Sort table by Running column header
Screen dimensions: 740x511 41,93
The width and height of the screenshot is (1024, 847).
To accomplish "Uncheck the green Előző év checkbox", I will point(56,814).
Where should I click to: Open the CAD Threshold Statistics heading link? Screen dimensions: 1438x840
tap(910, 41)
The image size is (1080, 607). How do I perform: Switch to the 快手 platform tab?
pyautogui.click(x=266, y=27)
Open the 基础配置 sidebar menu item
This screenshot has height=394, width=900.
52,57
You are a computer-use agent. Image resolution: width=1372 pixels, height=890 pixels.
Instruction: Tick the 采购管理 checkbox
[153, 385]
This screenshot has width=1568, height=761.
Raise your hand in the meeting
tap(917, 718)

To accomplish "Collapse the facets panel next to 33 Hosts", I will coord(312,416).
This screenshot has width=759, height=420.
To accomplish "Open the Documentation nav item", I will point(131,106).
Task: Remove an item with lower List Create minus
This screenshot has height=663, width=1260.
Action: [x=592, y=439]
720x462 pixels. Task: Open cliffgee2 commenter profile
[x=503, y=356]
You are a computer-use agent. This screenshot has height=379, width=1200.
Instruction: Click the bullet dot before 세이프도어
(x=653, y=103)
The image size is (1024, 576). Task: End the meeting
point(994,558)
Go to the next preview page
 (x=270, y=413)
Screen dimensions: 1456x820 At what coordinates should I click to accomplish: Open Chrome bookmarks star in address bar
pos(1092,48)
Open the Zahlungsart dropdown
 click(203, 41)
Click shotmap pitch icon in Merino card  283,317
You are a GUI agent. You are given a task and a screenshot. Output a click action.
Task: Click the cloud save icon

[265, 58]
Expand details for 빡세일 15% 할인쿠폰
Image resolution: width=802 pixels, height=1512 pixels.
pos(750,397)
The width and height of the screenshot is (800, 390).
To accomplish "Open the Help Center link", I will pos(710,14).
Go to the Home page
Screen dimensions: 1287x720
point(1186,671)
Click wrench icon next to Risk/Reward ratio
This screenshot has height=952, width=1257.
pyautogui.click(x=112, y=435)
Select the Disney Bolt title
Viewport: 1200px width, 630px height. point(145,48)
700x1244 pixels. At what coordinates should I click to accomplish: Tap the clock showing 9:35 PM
----
Exercise directions: Which rows above contain the word "This"? Gather each of them, copied in full.

Written solution:
This screenshot has height=394, width=900.
This screenshot has width=1568, height=761.
This screenshot has width=759, height=420.
This screenshot has height=663, width=1260.
You are a computer-use agent. This screenshot has height=379, width=1200.
This screenshot has height=952, width=1257.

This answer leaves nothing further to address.